[Rows of pointing data]
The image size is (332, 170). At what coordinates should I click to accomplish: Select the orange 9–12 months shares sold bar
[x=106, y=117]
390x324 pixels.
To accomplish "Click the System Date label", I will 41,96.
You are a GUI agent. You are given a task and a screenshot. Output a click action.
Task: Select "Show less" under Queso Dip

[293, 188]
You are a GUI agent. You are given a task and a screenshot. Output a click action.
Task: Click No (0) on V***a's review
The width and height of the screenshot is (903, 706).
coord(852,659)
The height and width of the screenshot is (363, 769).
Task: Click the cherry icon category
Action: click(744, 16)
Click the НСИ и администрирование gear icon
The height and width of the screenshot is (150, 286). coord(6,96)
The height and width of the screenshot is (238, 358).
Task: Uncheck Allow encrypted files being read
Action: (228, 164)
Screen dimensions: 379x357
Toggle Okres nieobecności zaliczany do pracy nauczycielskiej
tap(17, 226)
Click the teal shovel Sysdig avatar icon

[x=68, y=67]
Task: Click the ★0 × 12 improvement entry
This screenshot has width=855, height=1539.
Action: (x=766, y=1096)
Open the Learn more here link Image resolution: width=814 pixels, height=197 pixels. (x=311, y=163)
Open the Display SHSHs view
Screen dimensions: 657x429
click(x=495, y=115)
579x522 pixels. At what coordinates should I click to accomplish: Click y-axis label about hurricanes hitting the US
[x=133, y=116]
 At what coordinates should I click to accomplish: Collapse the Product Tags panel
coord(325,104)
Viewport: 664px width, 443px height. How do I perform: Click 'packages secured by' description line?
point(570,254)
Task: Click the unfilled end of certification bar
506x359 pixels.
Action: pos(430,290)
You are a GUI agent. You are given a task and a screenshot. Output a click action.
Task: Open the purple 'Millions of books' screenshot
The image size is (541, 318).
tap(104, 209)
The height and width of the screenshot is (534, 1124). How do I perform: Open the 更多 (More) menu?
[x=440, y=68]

**GIVEN REQUEST**
Please return each line of the data above that contains the string "icon", matching case exactly.

**COMPLETED TASK**
Task: Click the cherry icon category
Click the НСИ и администрирование gear icon
Click the teal shovel Sysdig avatar icon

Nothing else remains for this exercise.